Update to

March 23, 2026 update to a recent blog about

“Servant of God Adele Brice & Our Lady of Champion (WI, USA)”

From: https://championshrine.org/timeline/

Adele is standing behind her first 2 postulants, and all are dressed in Franciscan habits.Adele and her companions form a community of Third Order Franciscans and begin to stabilize their missionary work in a farmhouse not far from the wood frame Chapel. Later in the year a school and convent are built of wood frame construction.

Update:

Based on a more complete biography of Adele Brice from the records at the National Shrine of Our Lady of Champion, we have confirmation that Adele & her group of “Sisters” were not canonically established as a religious Order but were a group of lay/secular women living a Franciscan life.  According to the terminology of that period in history, they were “Third Order” or Lay/Secular Franciscans.

Some Third Order/Secular Franciscan History:

In A Short History of the Third Order by Marion Habig, OFM & Mark Hegener, OFM (1963), Part 2 addresses the history of the Third Order of St. Francis in the USA from approximately the early 1900’s through the mid-1960’s.

In the Introduction to the book, the author cites two ancient philosophers concerning the importance of knowing one’s history: Cicero called history the “teacher of life” and Dryden rephrased this concept as “the most pleasant school of wisdom”.

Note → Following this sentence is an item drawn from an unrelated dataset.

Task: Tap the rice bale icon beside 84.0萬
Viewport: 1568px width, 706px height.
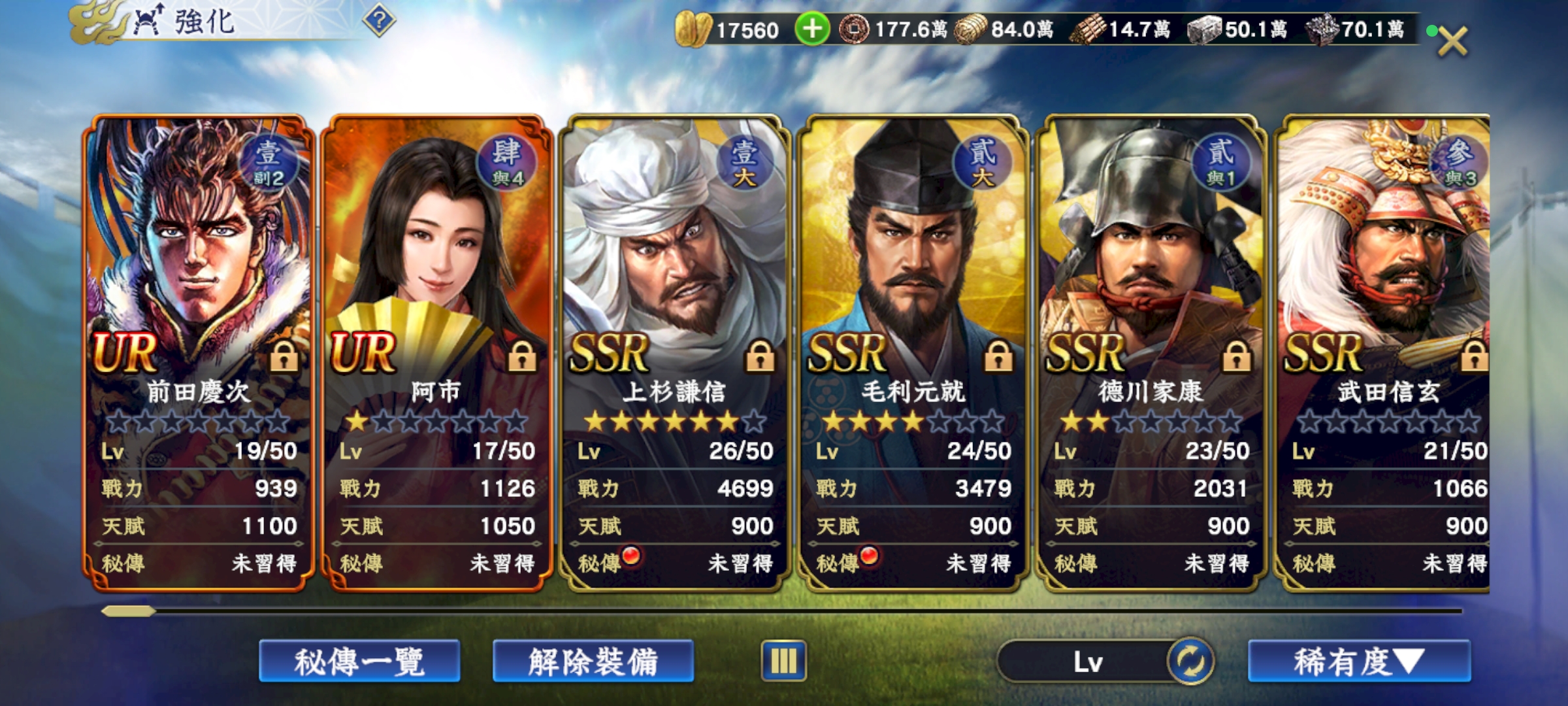Action: (971, 30)
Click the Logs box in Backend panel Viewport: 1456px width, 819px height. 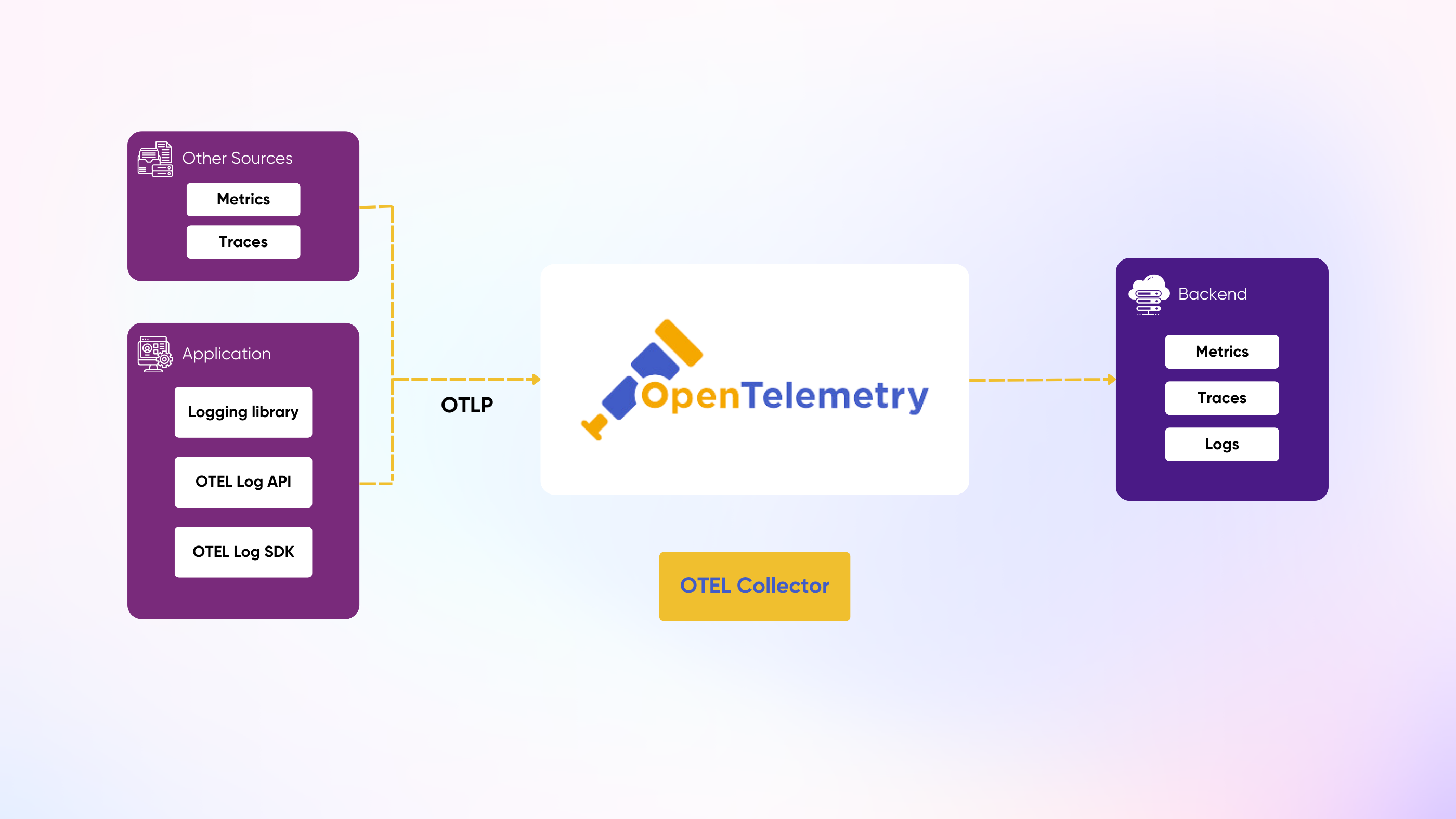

  1. The authors frequently use the term Tertiary or tertiaries which is just a shortened form of “Third Order member(s)”. Tertiary is still used but only rarely.
  2. While it’s probable that some Third Order Franciscans came to America when Franciscan friars traveled with the early explorers, the Third Order had little organization, uniform practices or recorded history till the late 19th – early 20th What little they did have was predominantly in the hands of the friars & developed during a few national Congresses or Conventions under Franciscan friar leadership & then distributed to the Third Order fraternities.
  3. The General Constitutions of 1957 and new Ritual helped to facilitate this necessary unification. But along with this unification came a sense of being 2nd class Franciscan religious.  Although they didn’t take vows, they were expected to practice the evangelical virtues of faith, hope and charity in a heroic way, have a regulated prayer life, take religious names (called each other Sister or Brother…..) & wear “habits” daily which, over the years, went from modified religious habits to a scapular and cord.
  4. The Second Vatican Council (early 1960’s) and Popes John XXIII and Paul VI (both of whom were Third Order Franciscans) encouraged all religious & lay Orders to “look to your roots” as a means to revitalize their Orders. These factors were the impetus for the Franciscan friars to encourage & support the lay Third Order leaders to honor the sacredness of their lay vocation; to assume responsibility for updating their governing documents to meet the needs of our times and to discern “what is ours to do” (which included changing the name of our Order to “The Secular Franciscan Order”).
  5. Frs. Habig & Hegener closed Part II with “the Third Order was founded to ‘satisfy a thirst for heroism’ in the hearts of people”.

Do you feel called to “satisfy a thirst for (spiritual) heroism”?  Are you living in such a way that you inflame a thirst for spiritual heroism in others?